Genotype at the P450sccLocus Determines Differences in the Amount of P450sccProtein and Maximal Testosterone Production in Mouse Leydig Cells

Abstract

A genetic difference in maximal testosterone production in Leydig cells relates to differences in the genotype at the P450scc locus. The genetic relationship between the P450scc gene, the amount of Leydig cell P450scc protein, and maximal testosterone production was determined in the F2 generation of mice derived from SWR/J mice (SWR), a high Leydig cell testosterone-producing strain, and from C3H/HeJ (C3H), a low Leydig cell testosterone-producing strain. A restriction fragment length polymorphism was identified in the P450scc gene between SWR and C3H mice. This restriction fragment length polymorphism was used to identify F2 mice homozygous for the SWR or the C3H alleles of the P450scc gene.

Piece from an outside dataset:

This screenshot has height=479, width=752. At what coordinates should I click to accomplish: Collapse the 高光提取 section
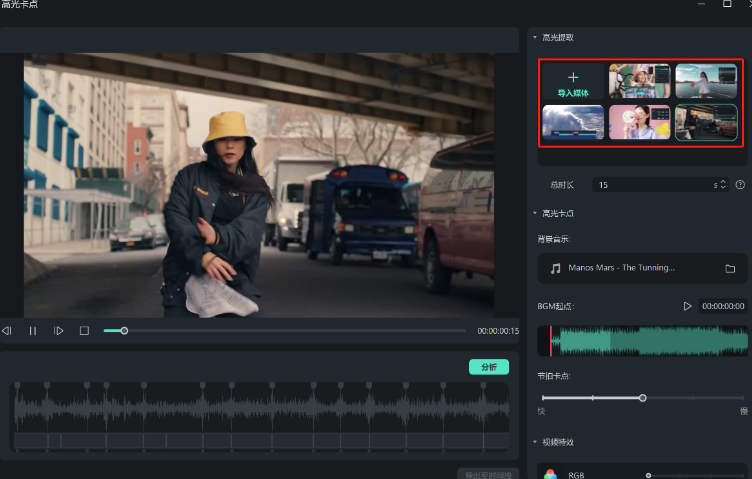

The two types of homozygous mice were compared with regard to maximal testosterone production and the amounts of P450scc, P45017.alpha., and 3.beta.-hydroxysteroid dehydrogenase isomerase (3.beta.HSD) proteins. Maximal testosterone production, amounts of P450scc and 3.beta.HSD were significantly greater in the SWR than in the 33H progenitor mice. In the F2 mice, homozygous for either the SWR or the C3H allele of P450scc, the differences in maximal testosterone production and the amount of P450scc protein were comparable to the differences in the two progenitor strains. A significant correlation (r = 0.75; P < 0.01) was found between the amount of P450scc protein and maximal testosterone production. No differences in the amounts of P45017.alpha. or 3.beta.HSD were observed in the F2 males. These results demonstrate that the genotype at the P450scc locus, which were previously mapped to mouse chromosome 9, determined the amount of Leydig cell P450scc protein and that the amount of p450scc protein is an important determinant of Leydig cell capacity for testosterone production in these strains.